Your objective -
Rewrite all of the items below, replacing "screenshot" with "screen capture" and keeping everything else the same. Leave out the pictures.

┌─ Input for this task

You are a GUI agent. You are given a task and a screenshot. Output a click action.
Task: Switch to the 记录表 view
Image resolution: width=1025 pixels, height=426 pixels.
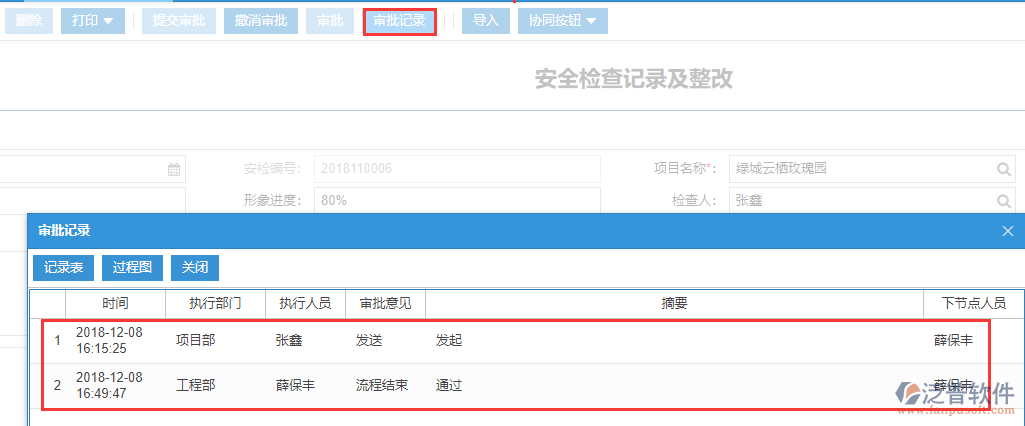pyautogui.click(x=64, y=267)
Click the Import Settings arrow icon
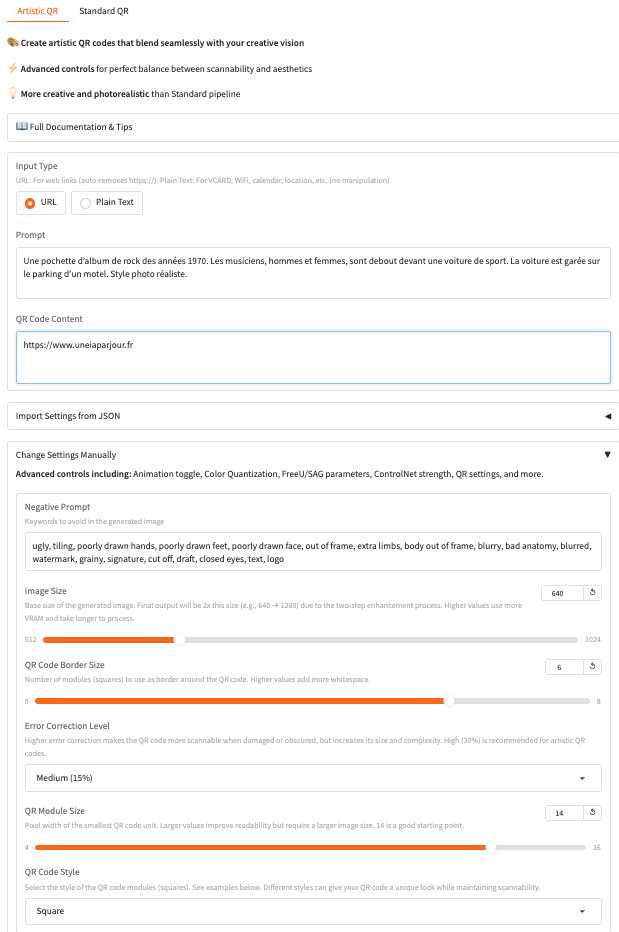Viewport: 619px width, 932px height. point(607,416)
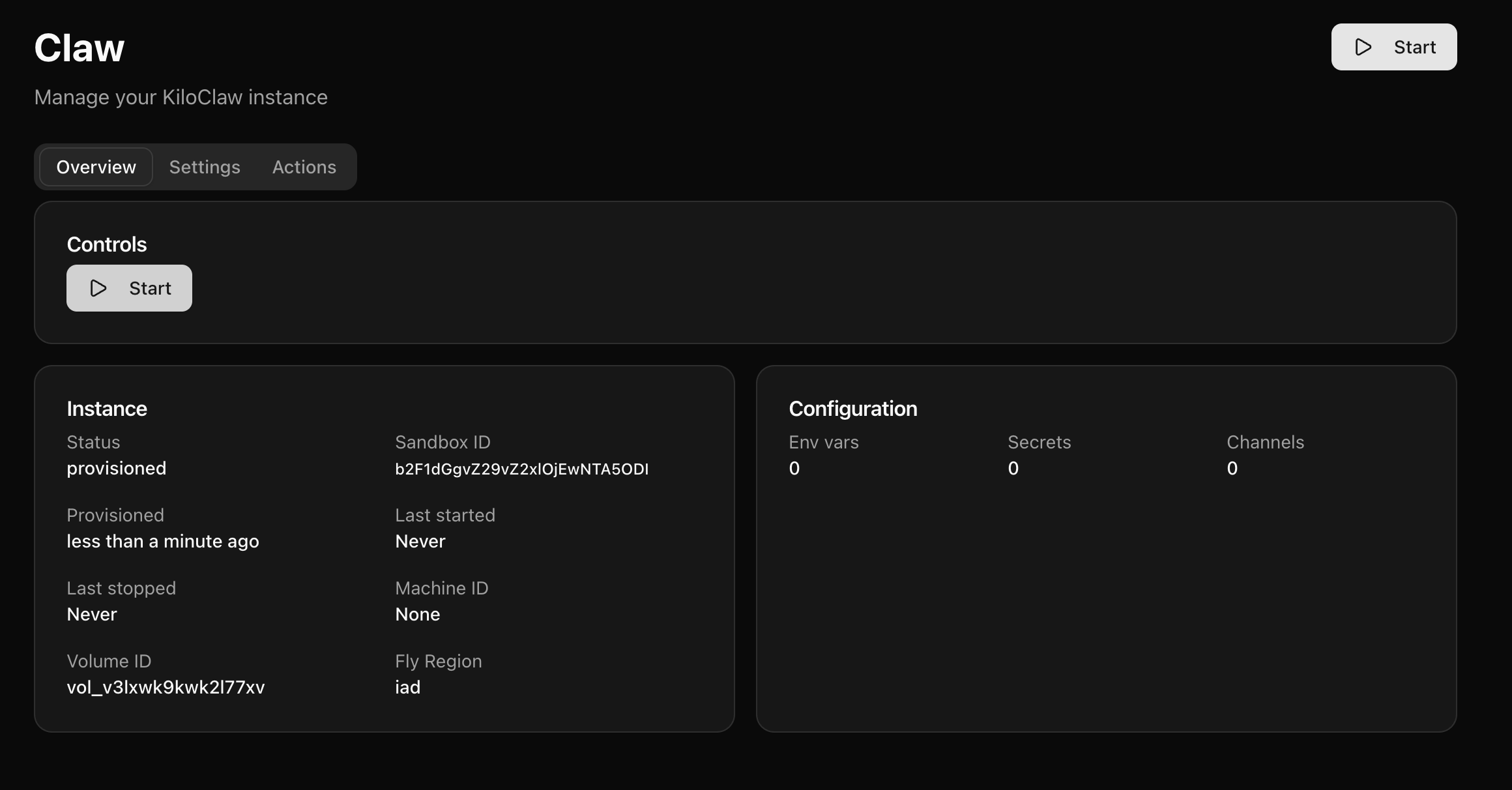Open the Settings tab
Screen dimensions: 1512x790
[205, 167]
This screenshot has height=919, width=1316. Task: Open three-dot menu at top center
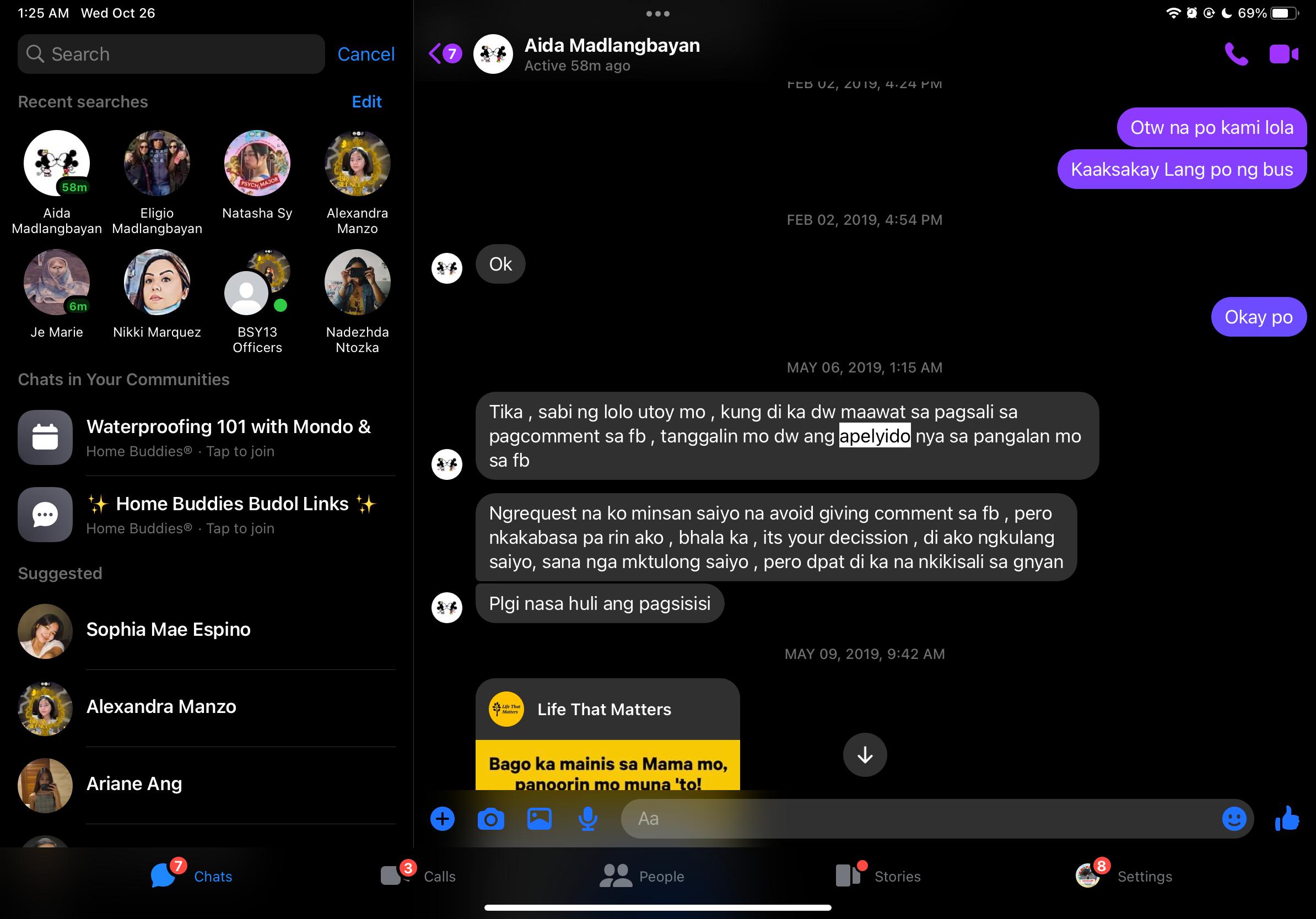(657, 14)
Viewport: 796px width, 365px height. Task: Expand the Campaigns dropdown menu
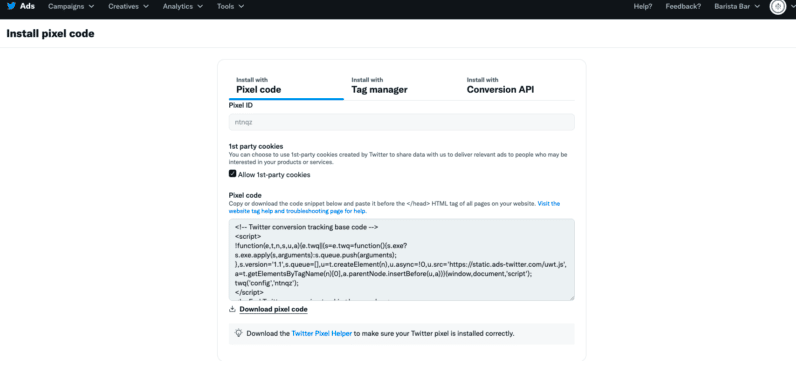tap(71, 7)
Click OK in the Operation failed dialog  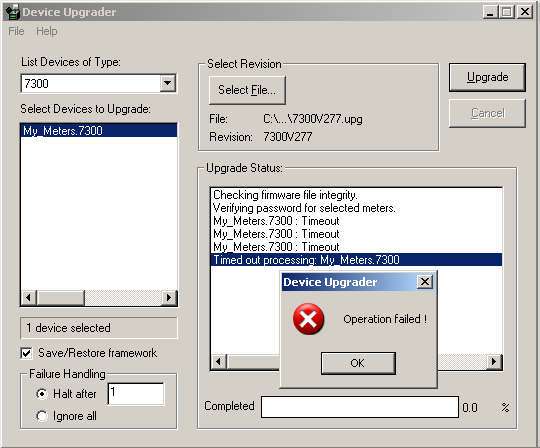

└─

Full output -
You are a GUI agent. You are given a task and a screen capture. Output a click action.
Task: Switch to the 记录表 view
Image resolution: width=1025 pixels, height=426 pixels.
pyautogui.click(x=64, y=267)
Click the Import Settings arrow icon
Viewport: 619px width, 932px height. point(607,416)
Open the Settings tab
Screen dimensions: 1512x790
[205, 167]
This screen capture has height=919, width=1316. Task: Open three-dot menu at top center
(657, 14)
Viewport: 796px width, 365px height. Task: Expand the Campaigns dropdown menu
tap(71, 7)
Click OK in the Operation failed dialog  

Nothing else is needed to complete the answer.